O reconhecimento já é público pelos corredores da PUC. Mas seu Adevanir é modesto.

- Não, não é assim não – tenta desvencilhar-se dos elogios.

A repórter decide tirar a prova dos nove.

- Canta um trechinho de uma música pra mim, seu Adevanir... Que música o senhor ouvia, o senhor gostava?

De que me adianta viver na cidade
Se a felicidade não me acompanhar
Adeus, paulistinha do meu coração
Lá pro meu sertão, eu quero voltar.

Só estes quatro versos de “Saudade da minha terra” foram mais do que suficientes para perceber que Seu Adevanir é bom mesmo de “gogó”. E, graças, a insistência do irmão José Ferreira, que hoje tem 71 anos, ele começou a usar o tempo livre para cantar.

Primeiro, no Jardim Bela Vista, bairro onde mora. “Reunimos com os vizinhos e amigos nos fins de tarde e começamos a cantar”, relata. De repente, o grupo começou a receber convites para tocar em festas de casamento e outros eventos. Já passaram por Bela Vista de Goiás, Hidrolândia, Piracanjuba, Pontalina, Jaraguá, Aparecida de Goiânia, entre outras cidades.


Seu Adevanir (o primeiro à esq.), com o grupo Tradição Sertaneja
E, em 2009, também por incentivo do irmão Zé, sanfoneiro, Adevanir e o grupo, já batizado de “Tradição Setaneja”, gravaram um CD.

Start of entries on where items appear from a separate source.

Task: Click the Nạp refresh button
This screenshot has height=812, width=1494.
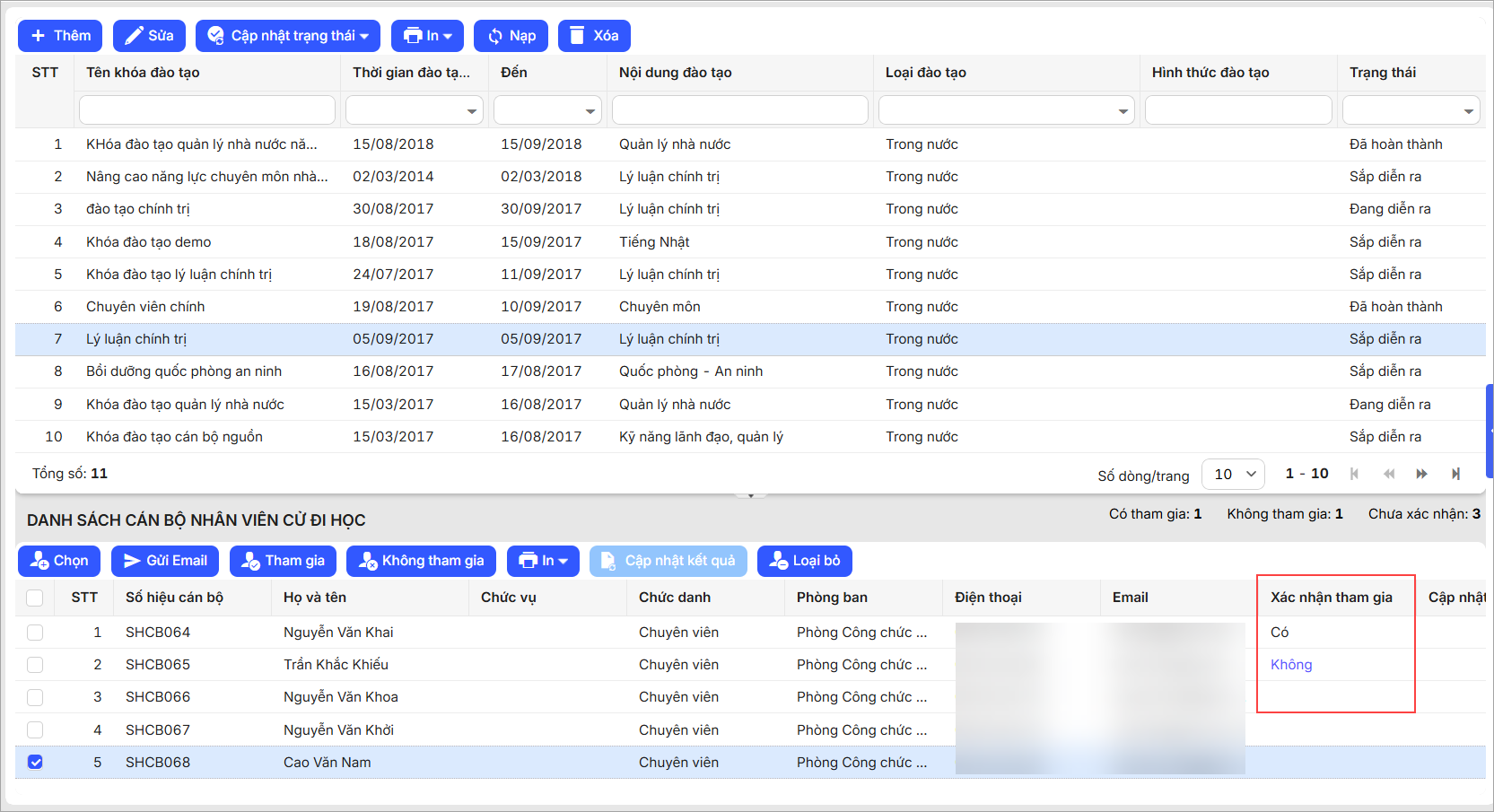Action: click(511, 36)
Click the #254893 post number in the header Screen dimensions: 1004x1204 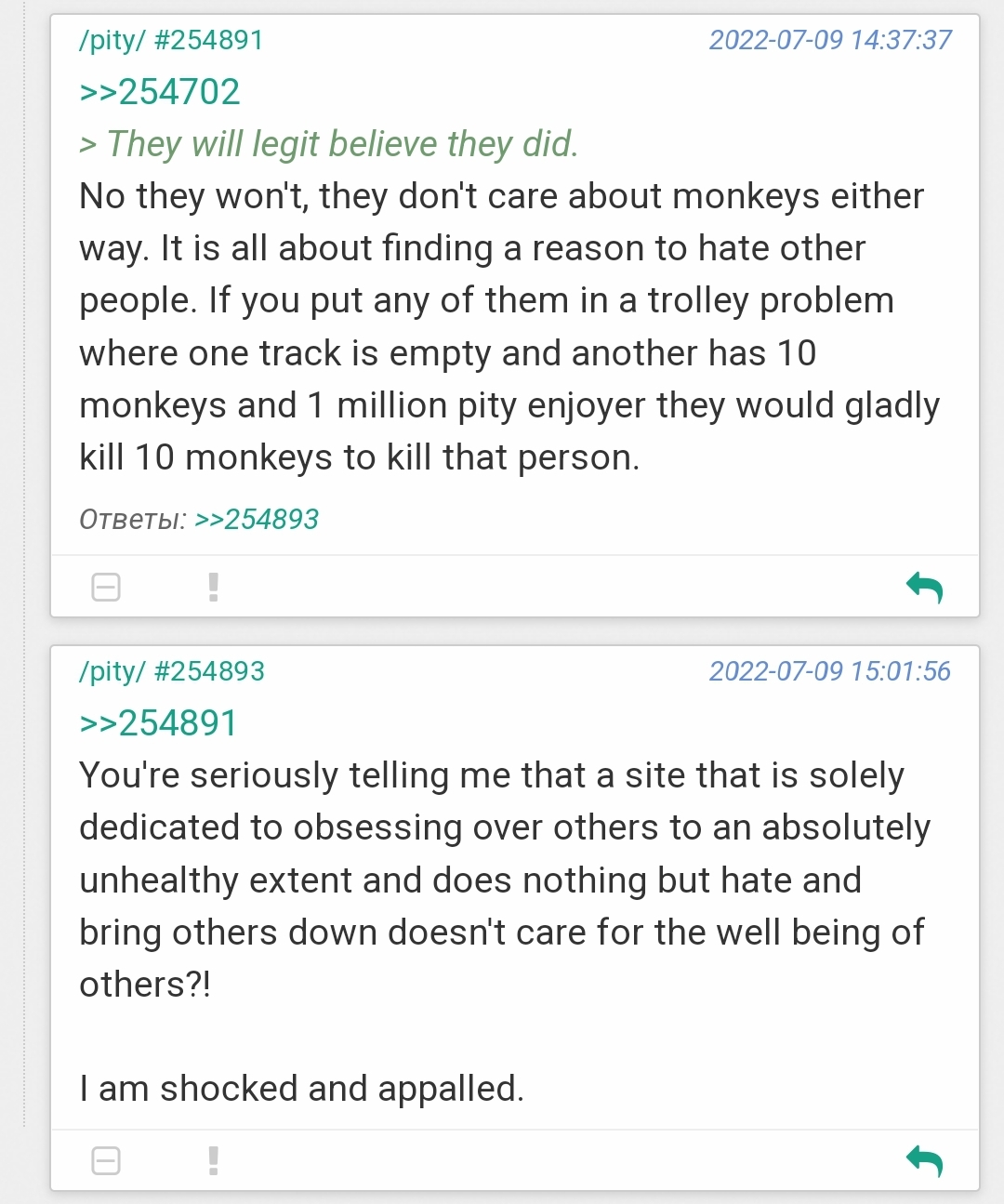click(209, 671)
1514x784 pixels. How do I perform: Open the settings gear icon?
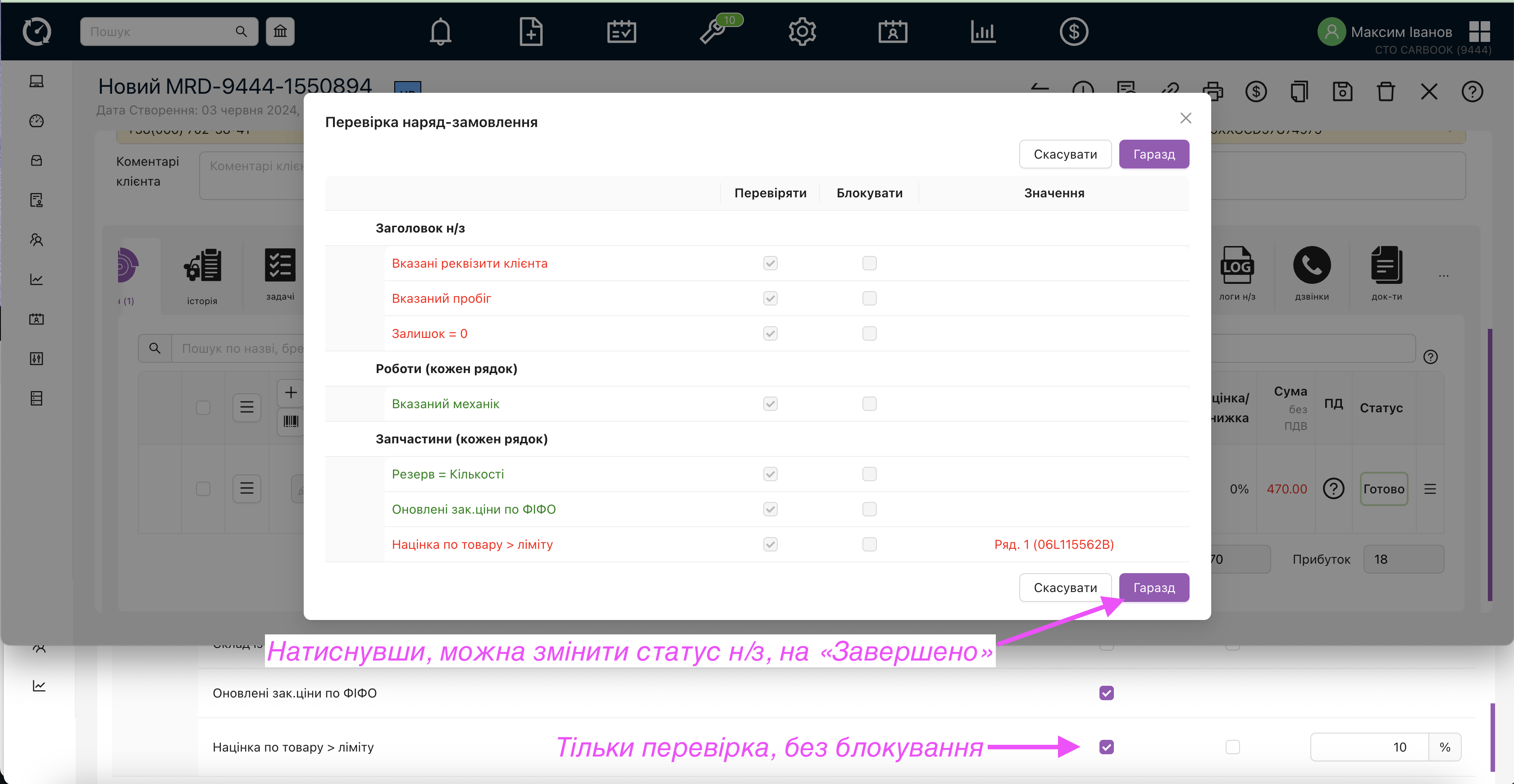(802, 32)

- Começou como uma brincadeira. O Zé tinha medo de morrer e de a gente não deixar nada para a família, nenhuma lembrança. Daí, a gente reuniu o povo, demos uma passada nas músicas e gravamos, de uma vez, numa gravadora do Novo Mundo. Eu nunca tinha entrado num estúdio.

Foram feitas 500 cópias do CD “Cavalo Preto – Chalana”. Além das músicas de abertura, instrumentais, que emprestam o nome ao álbum, outras 14 faixas foram gravadas. Todas elas, de raízes. Tem “Franguinho na Panela”, “Não tenho Piedade”, “Telegrama”, entre outras.

- A gente nunca imaginava gravar um CD -, comenta seu Adevanir, que também tem outros feitos artísticos – ele participa do grupo de Folia de Reis da PUC, que, inclusive, tem apresentações marcadas para os próximos dias 9, 10 e 11 de dezembro.

O senhor de sorriso largo continua:

- Parece que tudo tem um limite, mas com a música é diferente. Ela é infinita. O grupo surgiu, foi crescendo meio desproporcionalmente...

Ainda bem, seu Adevanir. Hoje, nossos olhos e ouvidos agradecem o privilégio de poder testemunhar e escutar uma história tão bonita. Certamente daria uma bela letra de uma moda sertaneja.